PROBLEM REQUIREMENTS → Exactly as written, output each of the lines below, with no images.

○ ○ ○ ○ ○ ○ ○

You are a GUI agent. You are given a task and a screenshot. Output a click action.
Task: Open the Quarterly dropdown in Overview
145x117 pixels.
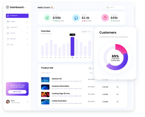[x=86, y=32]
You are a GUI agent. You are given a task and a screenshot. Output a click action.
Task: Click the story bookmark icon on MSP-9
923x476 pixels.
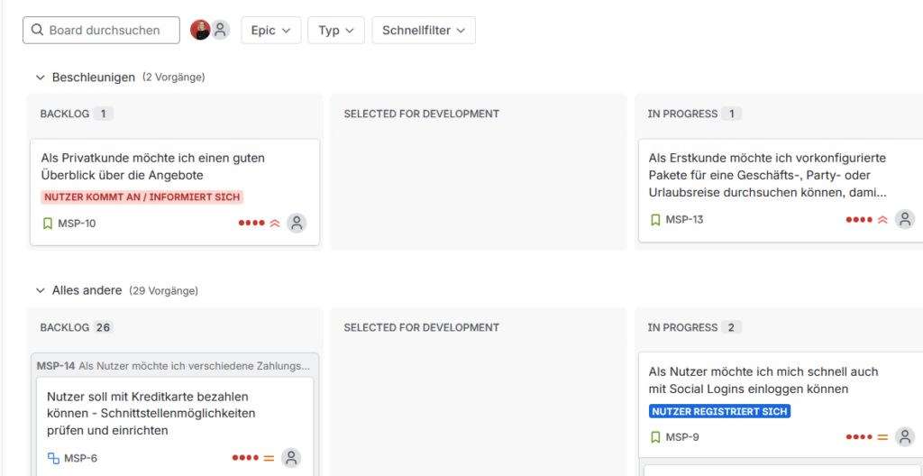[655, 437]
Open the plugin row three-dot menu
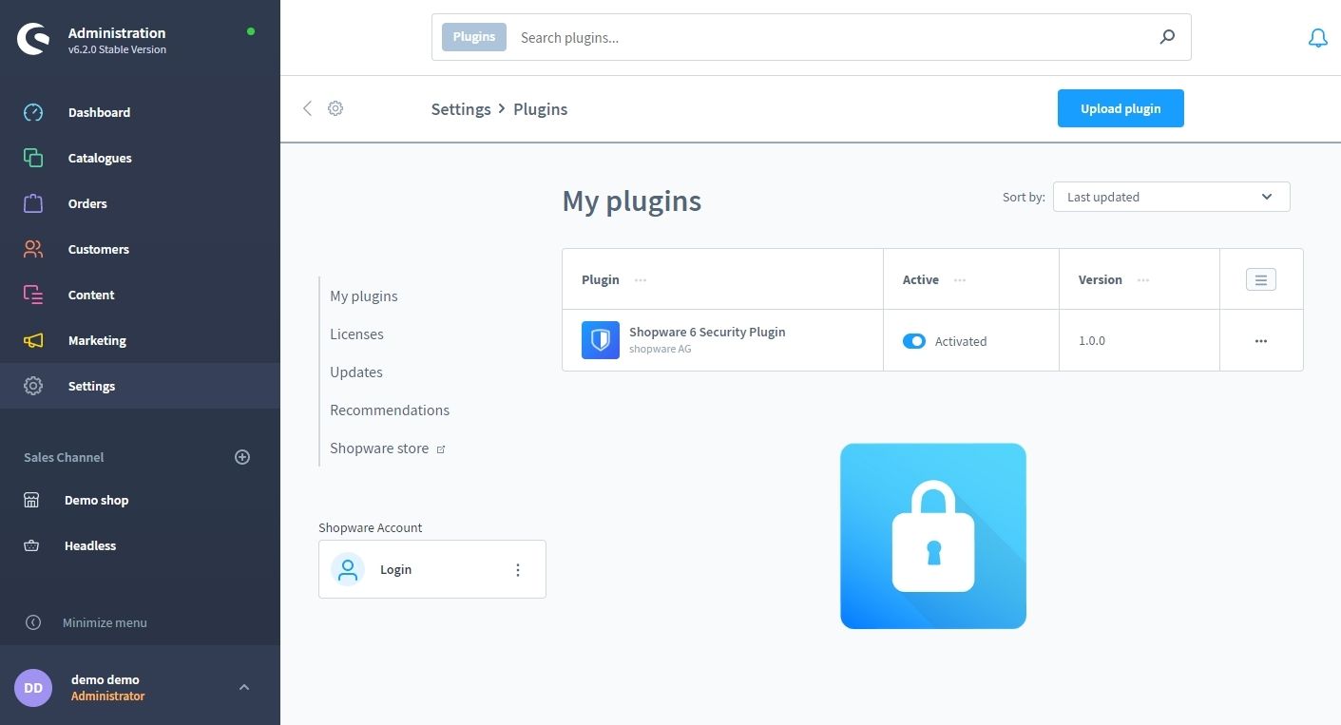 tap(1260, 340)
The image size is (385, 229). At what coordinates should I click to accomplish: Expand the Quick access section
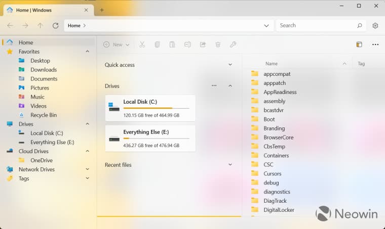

○ ○ ○ ○ ○ ○ ○

OUTPUT FOR THIS EXERCISE →
You are a GUI agent. You are given a task and a screenshot. Output a click action.
Task: Open the Quarterly dropdown in Overview
145x117 pixels.
[x=86, y=32]
You are a GUI agent. You are given a task and a screenshot. Output a click action.
Task: Click the story bookmark icon on MSP-9
923x476 pixels.
[655, 437]
Open the plugin row three-dot menu
 tap(1260, 340)
The image size is (385, 229). At what coordinates should I click to accomplish: Expand the Quick access section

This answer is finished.